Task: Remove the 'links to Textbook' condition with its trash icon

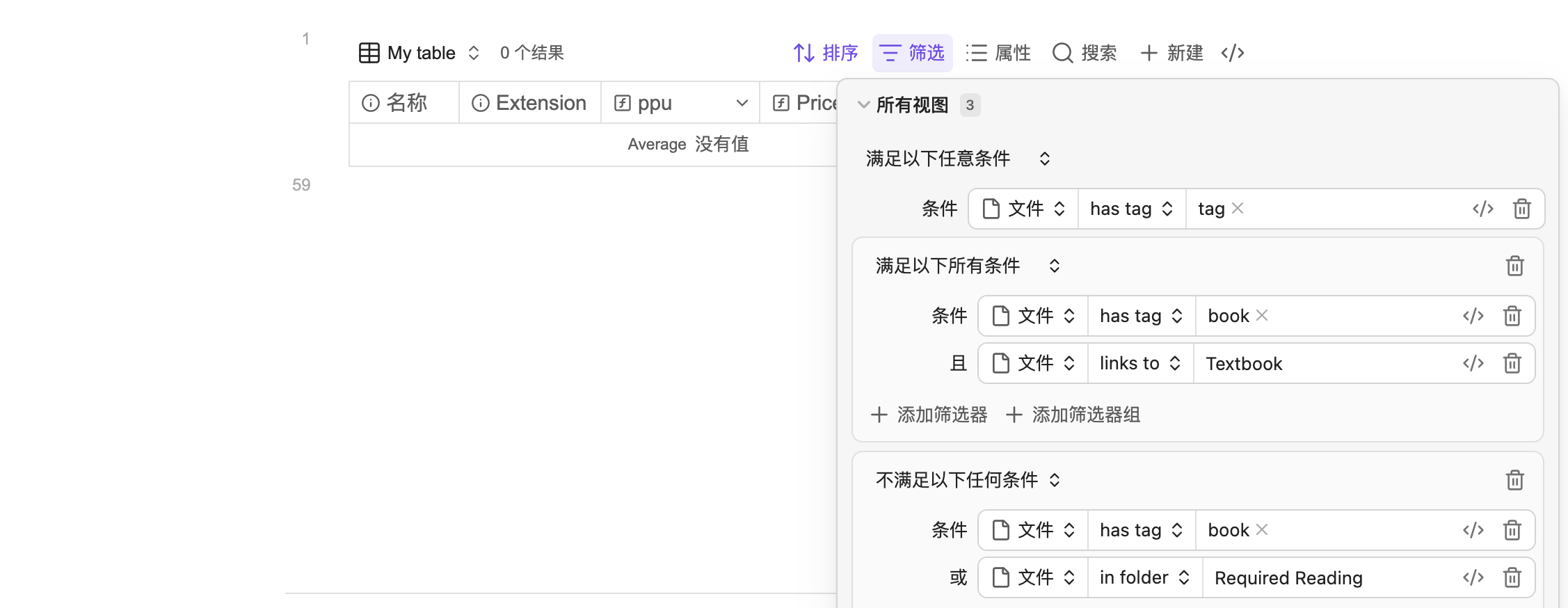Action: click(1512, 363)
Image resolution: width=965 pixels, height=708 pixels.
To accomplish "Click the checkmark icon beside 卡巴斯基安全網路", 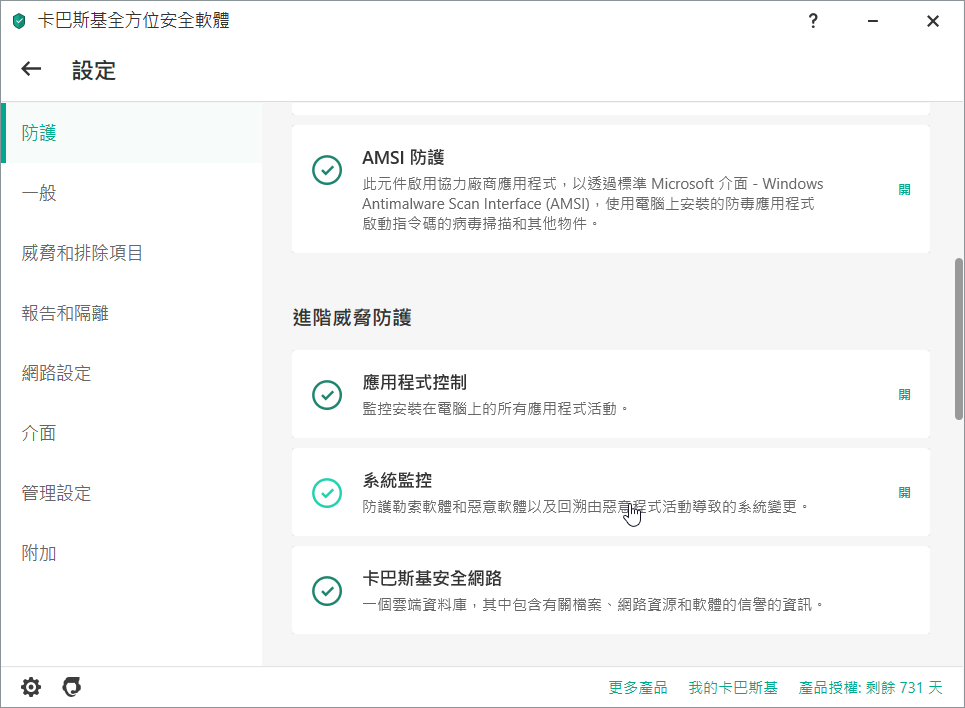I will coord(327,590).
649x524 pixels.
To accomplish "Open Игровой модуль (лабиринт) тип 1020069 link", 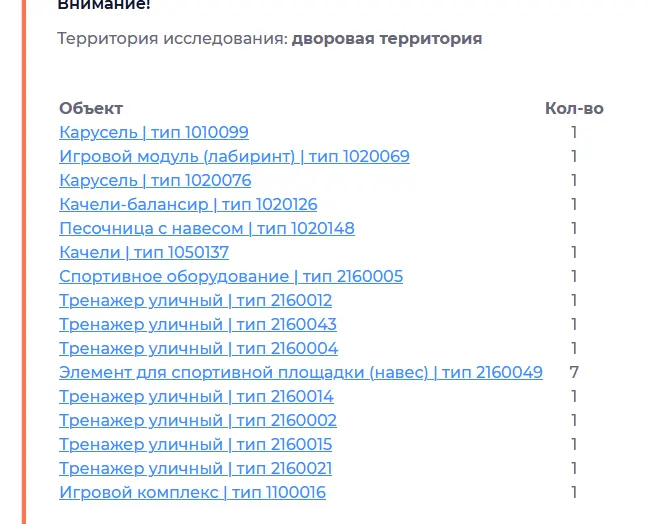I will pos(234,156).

==============================

--- What you will do ---
Copy all lines from the data above that contain the word "pixels".

--- Solution to this problem ---
Image resolution: width=965 pixels, height=708 pixels.
649x524 pixels.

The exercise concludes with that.